»À propos Kehlmann«: HiN mit Sondernummer zu Daniel Kehlmanns „Die Vermessung der Welt“, online ab dem 25.10.2012
Zeitgleich zur Premiere der Romanverfilmung „Die Vermessung der Welt“ (Regie: Detlev Buck, Drehbuch: Detlev Buck, Daniel Kehlmann) veröffentlicht die internationale Fachzeitschrift für Humboldt-Studien HiN – Humboldt im Netz am morgigen Donnerstag, den 25. Oktober 2012, eine Spezialnummer mit dem Titel »À propos Kehlmann«. Die speziell dem Erfolgsroman Die Vermessung der Welt gewidmeten Untersuchungen von Ottmar Ette, Frank Holl und Eberhard Knobloch werden hier bereits in kurzen Auszügen vorgestellt:
Ottmar Ette Alexander von Humboldt in Daniel Kehlmanns Welt / De cómicos e histéricos. Una réplica a la sátira sobre eruditos de Daniel Kehlmann
Wie stark sich im Verlauf des zurückliegenden Vierteljahrhunderts der Bekanntheitsgrad Alexander von Humboldts in der deutschsprachigen Öffentlichkeit verändert hat, zeigen nicht nur Fernsehumfragen zu den berühmtesten Deutschen, in denen Alexander von Humboldt mittlerweile figuriert, oder Fernsehserien, die über aktuelle Expeditionen berichten und auf Humboldts Namen zurückgreifen. Am deutlichsten vielleicht belegt dies der enorme Erfolg von Daniel Kehlmanns Roman Die Vermessung der Welt, der ohne die zuvor skizzierte Entwicklung nicht denkbar gewesen wäre. Es ist vor diesem Hintergrund nicht nur reizvoll, sondern aufschlußreich, sich mit dem großen Erfolg dieses kleinen Romans zu beschäftigen. Worum geht es in Die Vermessung der Welt? Und wie läßt sich das »Phänomen Kehlmann« aus etwas größerer Distanz erklären?

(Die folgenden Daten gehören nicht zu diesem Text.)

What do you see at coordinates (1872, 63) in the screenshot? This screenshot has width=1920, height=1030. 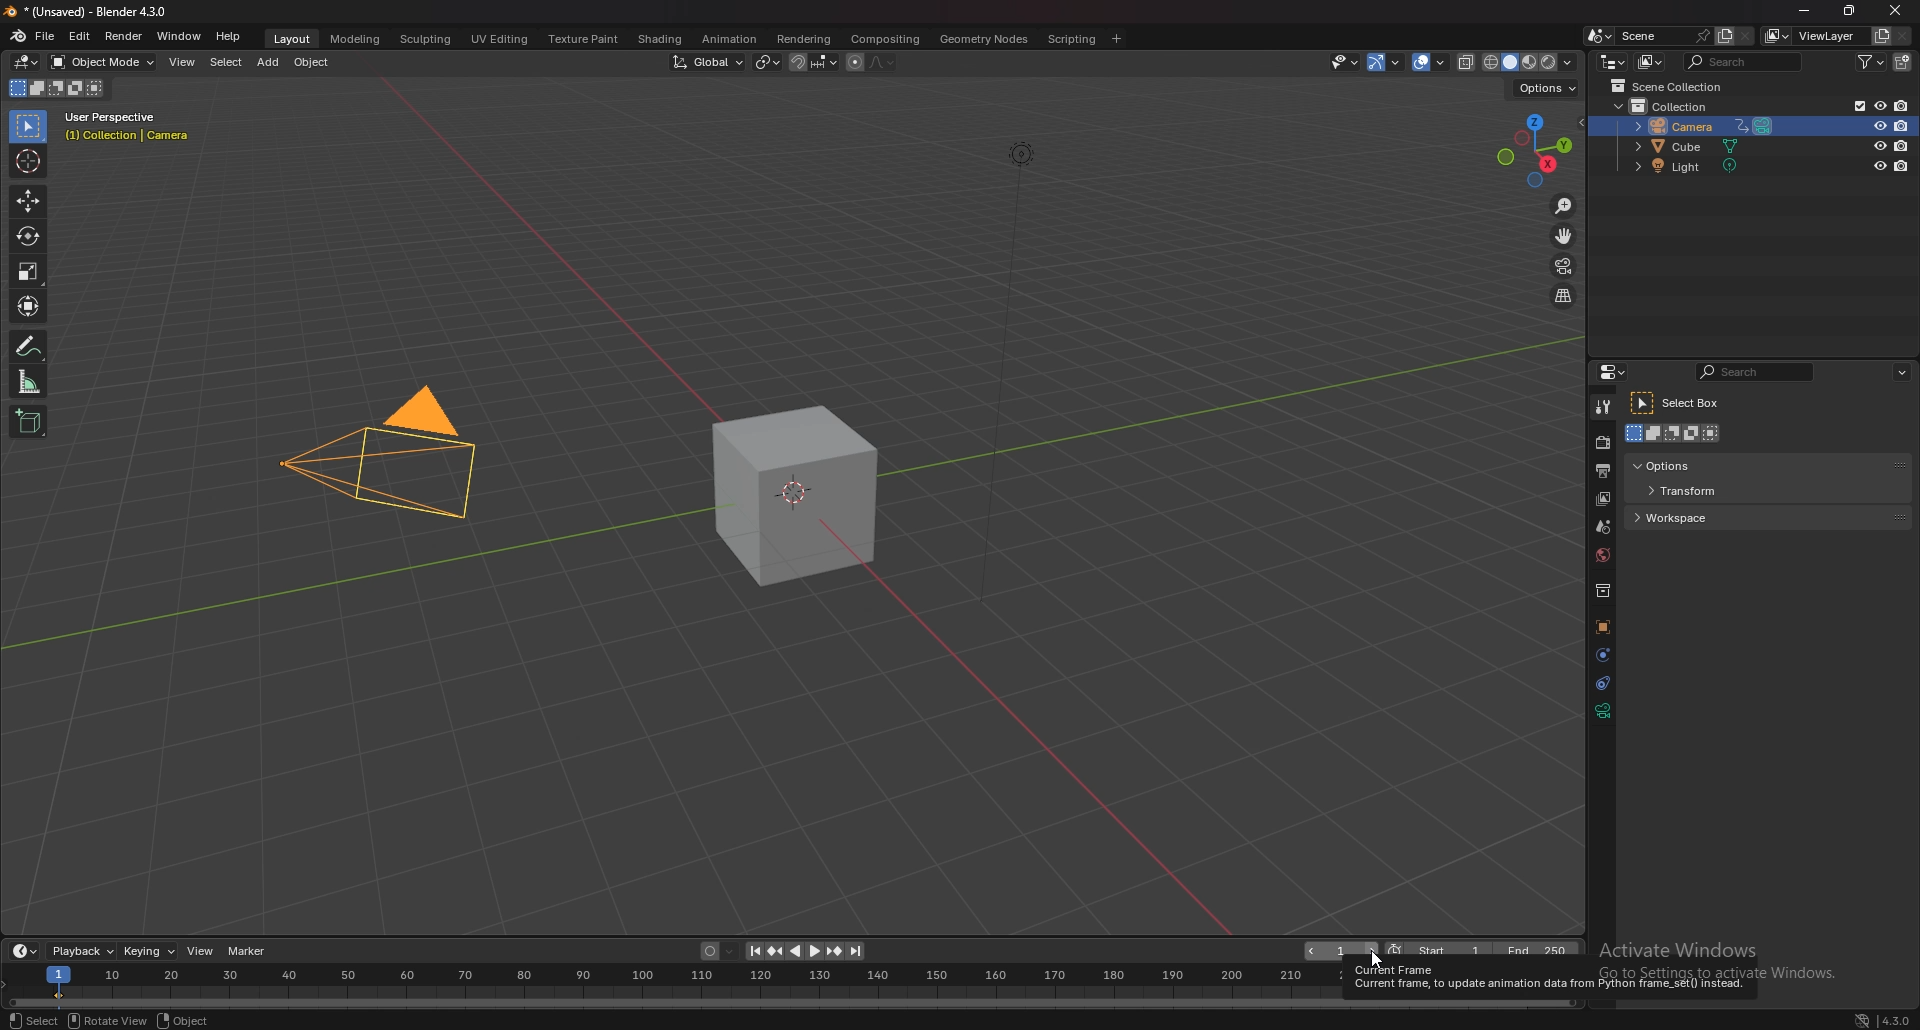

Frank Holl „Die zweitgrößte Beleidigung des Menschen sei die Sklaverei …“ – Daniel Kehlmanns neu erfundener Alexander von Humboldt
Versucht man eine Zusammenfassung der Hauptcharakteristika der Kehlmann‘schen Romanfigur, ergibt sich folgendes Bild: Kehlmanns Humboldt ist ein klein gewachsener, sich der preußischen Uniform mitsamt Degen auch im Urwald nicht entledigender, pädophiler, überheblicher, humorloser, fast immer schlecht gelaunter, chauvinistischer Forscher. Während seiner Expedition durch die Tropen der Neuen Welt vermisst und zählt er ausnahmslos alles, für ihn erreichbar ist. Sogar über die Läuse auf den Köpfen der Frauen fertigt er Statistiken an. Von den Kulturen der Neuen Welt nimmt er so gut wie nichts wahr. Es fehlen ihm Kunstsinn und Gespür für Menschen, er ist „den Maschinenmenschen E. T. A. Hofmanns ähnlich.“ Als alter Mann erkennt er letztendlich die Nutzlosigkeit seiner wissenschaftlichen Bemühungen. […]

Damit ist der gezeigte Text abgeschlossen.